Como resultado das avaliações foram encontradas algumas falhas na primeira versão do aplicativo, que estavam relacionadas com os seguintes problemas: (i) descrição dos pontos de ônibus; (ii) navegabilidade entre as interfaces; (iii) problemas de integração da plataforma com os leitores de tela; e, (iv) problemas de conexão com as redes de Internet móvel.

Na primeira etapa, Figura 5(a), os problemas apontados estão relacionados à descrição. Nela é possível encontrar alguns pontos descritos na lista como “NULL”.


Figura 5
(a) Lista dos pontos de ônibus, (b) Lista das linhas de ônibus, (c) Lista das linhas de ônibus com erro

Outro problema encontrado foi a apresentação de alguns pontos, que mostrava o código postal em sua descrição. Esses fatos, apresentados pelos avaliadores (usuários com deficiência visual) foram analisados como confusos. Na segunda etapa, Figura 5(b), foi identificado um erro quando o ponto selecionado apresentava mais que cinco ônibus em sua lista, nesse caso, o CittaBus, gerava uma interface com a cor preta e o leitor de tela parava de responder aos comandos do usuário, Figura 5(c). Após as avaliações iniciais, a empresa

Cittati foi informada e pôde realizar as devidas melhorias no aplicativo. Após as devidas correções, uma nova versão foi disponibilizada para avaliação de todos os usuários. O aplicativo foi liberado para utilização nos sistemas Android e IOS para utilização nos sistemas Android e IOS.

Linhas fornecidas ::
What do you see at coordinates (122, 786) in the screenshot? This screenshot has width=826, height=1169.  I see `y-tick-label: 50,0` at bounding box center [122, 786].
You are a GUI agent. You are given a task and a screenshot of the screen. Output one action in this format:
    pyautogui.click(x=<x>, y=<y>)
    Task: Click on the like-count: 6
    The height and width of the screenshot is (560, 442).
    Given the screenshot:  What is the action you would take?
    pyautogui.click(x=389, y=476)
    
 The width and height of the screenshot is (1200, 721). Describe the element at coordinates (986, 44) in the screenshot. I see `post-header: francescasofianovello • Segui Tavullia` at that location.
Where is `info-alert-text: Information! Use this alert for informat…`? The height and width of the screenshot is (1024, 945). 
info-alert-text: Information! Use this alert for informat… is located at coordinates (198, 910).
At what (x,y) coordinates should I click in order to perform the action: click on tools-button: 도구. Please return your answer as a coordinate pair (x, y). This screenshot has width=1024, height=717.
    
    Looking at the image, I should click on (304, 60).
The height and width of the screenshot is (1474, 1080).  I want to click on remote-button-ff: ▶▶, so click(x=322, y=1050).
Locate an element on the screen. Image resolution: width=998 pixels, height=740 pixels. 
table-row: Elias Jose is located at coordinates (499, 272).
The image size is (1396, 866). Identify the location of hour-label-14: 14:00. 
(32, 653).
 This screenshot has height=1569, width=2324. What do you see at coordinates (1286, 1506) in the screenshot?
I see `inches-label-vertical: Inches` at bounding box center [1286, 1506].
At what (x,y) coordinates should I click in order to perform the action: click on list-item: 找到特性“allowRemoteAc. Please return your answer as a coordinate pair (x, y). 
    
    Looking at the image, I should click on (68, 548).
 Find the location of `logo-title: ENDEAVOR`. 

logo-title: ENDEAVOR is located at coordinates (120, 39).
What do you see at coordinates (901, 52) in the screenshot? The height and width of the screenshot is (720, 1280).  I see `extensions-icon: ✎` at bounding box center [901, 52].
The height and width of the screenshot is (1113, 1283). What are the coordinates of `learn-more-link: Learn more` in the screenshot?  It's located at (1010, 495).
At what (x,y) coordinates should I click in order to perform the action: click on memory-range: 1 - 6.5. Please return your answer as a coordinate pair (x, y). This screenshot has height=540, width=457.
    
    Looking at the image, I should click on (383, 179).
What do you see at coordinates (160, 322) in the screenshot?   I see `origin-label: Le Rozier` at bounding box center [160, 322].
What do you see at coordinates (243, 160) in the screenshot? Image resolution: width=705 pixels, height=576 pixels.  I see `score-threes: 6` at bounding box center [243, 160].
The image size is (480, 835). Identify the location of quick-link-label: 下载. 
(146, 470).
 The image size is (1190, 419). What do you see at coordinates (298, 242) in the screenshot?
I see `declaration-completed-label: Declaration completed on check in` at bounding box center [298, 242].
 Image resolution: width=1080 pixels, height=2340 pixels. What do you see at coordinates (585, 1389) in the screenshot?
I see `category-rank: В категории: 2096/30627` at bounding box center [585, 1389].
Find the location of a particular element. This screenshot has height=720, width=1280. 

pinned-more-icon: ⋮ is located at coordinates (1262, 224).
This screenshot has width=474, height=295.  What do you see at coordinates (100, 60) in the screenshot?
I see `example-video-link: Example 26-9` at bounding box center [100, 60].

O que fazer ::
1. Reproduza fielmente a parte do texto sobre a avaliação do aplicativo CittaBus entre "Cittati foi informada" e "Android e IOS.", incluindo esses dois trechos.
2. De acordo com o texto sobre a avaliação do aplicativo CittaBus, o que ocorria quando o ponto selecionado apresentava mais que cinco ônibus em sua lista?
3. Dê continuidade ao texto sobre a avaliação do aplicativo CittaBus a partir do ponto em que ele termina.

Respostas por tarefa ::
1.
Cittati foi informada e pôde realizar as devidas melhorias no aplicativo. Após as devidas correções, uma nova versão foi disponibilizada para avaliação de todos os usuários. O aplicativo foi liberado para utilização nos sistemas Android e IOS para utilização nos sistemas Android e IOS.

2. O CittaBus gerava uma interface de cor preta, e o leitor de tela parava de responder aos comandos do usuário.

3.
3 Análise das contribuições

Os resultados dessa pesquisa destacam a importância de se projetar aplicativos já pensando no requisito não funcional de acessibilidade. Porém, ficou claro que a concepção desse requisito necessita da inserção de usuários reais neste processo; no caso aqui apresentado os usuários com deficiência visual. Neste contexto, a análise descritiva de todo o procedimento para obter a percepção de como os serviços estão sendo prestados, permitiram identificar as reais características que deveriam estar presentes na prestação desse serviço, conforme verificado na fase preliminar da pesquisa (Tabelas 2, 3 e Quadro 1). Dentre o conjunto de percepções, expectativas e características apontadas pelos usuários, foram tratadas as que se referem ao desenvolvimento de uma tecnologia assitiva que visava melhorar o acesso ao serviço do transporte público por parte do grupo alvo de usuários aqui estudado, sendo desenvolvido um produto mais aderente ao público alvo.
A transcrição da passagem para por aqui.